#### [Task item]
Beginning with the first line, please return the entries exactly through the line that contains "View Orders of All Users", and leave out all later lines.

Stored data:
★ ★ ★ ★

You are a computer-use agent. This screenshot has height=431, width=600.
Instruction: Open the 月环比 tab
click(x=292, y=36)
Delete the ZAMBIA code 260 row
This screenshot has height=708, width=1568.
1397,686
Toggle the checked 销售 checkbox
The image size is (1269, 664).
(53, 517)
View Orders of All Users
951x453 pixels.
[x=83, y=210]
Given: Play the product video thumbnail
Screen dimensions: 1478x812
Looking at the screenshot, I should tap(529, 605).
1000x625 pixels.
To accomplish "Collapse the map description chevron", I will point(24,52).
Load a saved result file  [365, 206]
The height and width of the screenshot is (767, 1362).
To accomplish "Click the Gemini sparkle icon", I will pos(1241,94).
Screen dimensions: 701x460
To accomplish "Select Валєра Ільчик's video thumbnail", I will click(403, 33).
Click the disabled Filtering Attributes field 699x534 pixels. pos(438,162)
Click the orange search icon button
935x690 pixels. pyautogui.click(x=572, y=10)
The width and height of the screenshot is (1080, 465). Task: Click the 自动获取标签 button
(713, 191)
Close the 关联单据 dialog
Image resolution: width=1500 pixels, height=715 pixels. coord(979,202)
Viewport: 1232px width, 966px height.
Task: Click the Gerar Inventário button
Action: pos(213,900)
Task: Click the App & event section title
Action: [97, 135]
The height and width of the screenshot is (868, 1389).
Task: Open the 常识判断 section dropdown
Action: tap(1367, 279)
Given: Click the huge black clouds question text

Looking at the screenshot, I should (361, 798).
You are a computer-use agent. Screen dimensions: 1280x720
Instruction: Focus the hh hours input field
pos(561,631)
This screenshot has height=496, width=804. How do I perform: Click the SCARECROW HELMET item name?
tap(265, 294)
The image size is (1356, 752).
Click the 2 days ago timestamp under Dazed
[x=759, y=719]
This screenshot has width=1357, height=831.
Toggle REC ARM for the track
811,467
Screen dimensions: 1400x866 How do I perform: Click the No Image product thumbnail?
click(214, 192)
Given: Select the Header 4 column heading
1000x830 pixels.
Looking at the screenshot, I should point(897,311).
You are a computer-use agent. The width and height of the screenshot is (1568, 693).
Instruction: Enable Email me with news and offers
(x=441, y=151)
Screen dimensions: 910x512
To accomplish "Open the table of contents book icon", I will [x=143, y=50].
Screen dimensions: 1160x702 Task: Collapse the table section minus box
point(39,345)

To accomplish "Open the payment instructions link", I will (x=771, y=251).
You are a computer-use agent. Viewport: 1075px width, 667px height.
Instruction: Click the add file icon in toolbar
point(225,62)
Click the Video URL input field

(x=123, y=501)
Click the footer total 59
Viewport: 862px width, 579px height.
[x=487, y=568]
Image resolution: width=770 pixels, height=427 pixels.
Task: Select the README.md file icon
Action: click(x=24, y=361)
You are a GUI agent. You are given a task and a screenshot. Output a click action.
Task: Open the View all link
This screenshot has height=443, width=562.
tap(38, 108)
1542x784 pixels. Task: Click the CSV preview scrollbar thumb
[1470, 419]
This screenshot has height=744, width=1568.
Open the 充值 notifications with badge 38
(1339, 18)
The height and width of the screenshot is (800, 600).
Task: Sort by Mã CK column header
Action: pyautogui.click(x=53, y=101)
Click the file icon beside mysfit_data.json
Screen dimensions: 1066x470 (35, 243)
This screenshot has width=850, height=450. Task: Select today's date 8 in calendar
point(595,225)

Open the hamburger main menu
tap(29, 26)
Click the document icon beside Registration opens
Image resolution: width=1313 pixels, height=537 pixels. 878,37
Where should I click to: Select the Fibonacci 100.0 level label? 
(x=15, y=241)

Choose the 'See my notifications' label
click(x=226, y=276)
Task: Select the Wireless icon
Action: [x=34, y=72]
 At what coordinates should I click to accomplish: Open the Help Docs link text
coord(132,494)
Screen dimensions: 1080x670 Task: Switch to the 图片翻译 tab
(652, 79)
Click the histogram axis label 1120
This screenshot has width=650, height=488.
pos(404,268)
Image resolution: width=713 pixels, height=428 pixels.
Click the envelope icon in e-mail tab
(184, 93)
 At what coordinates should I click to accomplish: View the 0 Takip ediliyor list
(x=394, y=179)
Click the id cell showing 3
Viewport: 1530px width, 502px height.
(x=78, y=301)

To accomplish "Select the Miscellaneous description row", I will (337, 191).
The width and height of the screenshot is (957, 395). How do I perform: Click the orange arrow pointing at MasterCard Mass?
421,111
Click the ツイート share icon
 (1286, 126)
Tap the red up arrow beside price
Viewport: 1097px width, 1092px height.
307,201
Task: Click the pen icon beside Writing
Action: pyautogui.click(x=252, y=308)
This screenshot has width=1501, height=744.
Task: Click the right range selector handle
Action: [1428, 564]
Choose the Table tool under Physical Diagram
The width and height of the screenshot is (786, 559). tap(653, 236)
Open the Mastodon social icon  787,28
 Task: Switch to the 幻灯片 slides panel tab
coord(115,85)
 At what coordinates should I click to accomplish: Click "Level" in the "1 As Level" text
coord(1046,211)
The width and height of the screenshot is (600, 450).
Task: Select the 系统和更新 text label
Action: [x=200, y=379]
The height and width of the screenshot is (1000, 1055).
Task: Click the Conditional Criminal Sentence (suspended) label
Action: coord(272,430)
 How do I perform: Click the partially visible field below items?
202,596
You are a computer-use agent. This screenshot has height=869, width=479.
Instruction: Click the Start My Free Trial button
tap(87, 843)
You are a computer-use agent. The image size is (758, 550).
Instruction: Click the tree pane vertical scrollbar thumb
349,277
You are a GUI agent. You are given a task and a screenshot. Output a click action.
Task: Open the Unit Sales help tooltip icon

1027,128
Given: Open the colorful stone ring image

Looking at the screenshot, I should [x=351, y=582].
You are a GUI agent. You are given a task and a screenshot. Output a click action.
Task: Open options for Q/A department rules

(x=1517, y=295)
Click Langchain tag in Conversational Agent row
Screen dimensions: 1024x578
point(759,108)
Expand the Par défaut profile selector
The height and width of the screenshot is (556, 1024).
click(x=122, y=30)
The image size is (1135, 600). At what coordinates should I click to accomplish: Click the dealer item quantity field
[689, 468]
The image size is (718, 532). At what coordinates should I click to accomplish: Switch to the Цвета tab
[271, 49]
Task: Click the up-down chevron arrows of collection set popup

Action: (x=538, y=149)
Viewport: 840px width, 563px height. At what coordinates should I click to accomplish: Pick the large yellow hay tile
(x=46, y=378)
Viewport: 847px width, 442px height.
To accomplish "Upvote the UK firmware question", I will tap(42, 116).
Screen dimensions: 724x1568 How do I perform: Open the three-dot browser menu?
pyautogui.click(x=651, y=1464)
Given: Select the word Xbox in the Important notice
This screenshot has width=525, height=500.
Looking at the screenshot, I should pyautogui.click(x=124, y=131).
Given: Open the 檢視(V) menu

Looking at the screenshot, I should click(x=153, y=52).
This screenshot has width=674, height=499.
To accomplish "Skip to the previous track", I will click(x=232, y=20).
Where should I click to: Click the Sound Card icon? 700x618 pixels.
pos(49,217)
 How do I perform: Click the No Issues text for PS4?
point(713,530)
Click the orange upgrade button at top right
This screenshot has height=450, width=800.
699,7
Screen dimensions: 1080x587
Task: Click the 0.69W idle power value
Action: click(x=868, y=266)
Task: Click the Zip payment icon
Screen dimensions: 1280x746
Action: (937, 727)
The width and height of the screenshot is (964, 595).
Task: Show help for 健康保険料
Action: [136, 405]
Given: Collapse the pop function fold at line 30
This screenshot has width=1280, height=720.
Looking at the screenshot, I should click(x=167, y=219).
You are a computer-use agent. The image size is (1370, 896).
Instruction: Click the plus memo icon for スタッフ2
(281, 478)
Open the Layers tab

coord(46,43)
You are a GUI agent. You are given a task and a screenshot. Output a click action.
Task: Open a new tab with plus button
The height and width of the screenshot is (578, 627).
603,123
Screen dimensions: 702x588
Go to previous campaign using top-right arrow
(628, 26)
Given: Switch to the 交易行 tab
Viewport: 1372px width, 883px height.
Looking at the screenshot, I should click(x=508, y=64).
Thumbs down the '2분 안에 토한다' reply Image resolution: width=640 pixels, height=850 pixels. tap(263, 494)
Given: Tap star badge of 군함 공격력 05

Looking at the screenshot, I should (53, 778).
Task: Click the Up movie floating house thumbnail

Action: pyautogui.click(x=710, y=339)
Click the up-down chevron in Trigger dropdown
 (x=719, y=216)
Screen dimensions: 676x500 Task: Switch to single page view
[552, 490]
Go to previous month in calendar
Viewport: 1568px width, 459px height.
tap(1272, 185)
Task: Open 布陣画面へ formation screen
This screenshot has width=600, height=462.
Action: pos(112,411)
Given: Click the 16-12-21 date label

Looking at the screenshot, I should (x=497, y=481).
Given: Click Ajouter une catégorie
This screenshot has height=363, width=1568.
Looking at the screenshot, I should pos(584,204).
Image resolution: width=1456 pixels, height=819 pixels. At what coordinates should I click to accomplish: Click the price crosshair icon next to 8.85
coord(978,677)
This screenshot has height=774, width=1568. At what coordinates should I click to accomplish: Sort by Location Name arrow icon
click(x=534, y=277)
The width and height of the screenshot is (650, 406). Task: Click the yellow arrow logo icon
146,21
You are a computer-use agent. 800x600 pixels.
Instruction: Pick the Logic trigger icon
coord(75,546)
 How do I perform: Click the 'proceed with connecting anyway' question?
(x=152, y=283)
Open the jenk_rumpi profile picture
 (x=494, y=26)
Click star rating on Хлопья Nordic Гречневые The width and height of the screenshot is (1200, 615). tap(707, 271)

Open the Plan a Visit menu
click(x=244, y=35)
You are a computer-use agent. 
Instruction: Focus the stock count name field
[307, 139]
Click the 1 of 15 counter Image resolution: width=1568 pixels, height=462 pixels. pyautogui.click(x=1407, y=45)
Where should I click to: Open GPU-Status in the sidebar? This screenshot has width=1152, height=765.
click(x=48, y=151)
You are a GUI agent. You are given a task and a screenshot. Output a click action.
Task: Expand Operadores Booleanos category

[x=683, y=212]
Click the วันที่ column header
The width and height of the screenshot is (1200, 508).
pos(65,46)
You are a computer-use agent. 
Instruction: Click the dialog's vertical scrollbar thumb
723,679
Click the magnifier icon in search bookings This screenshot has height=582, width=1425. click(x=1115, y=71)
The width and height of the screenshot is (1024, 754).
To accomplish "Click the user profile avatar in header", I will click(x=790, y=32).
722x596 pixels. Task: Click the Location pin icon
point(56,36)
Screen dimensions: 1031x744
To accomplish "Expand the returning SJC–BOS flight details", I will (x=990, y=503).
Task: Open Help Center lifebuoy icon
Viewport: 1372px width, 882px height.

★ ★ ★ ★

#### [Exercise response]
You are a computer-use agent. This screenshot has height=431, width=600.
Instruction: Open the 月环比 tab
click(x=292, y=36)
Delete the ZAMBIA code 260 row
This screenshot has height=708, width=1568.
1397,686
Toggle the checked 销售 checkbox
The image size is (1269, 664).
(53, 517)
View Orders of All Users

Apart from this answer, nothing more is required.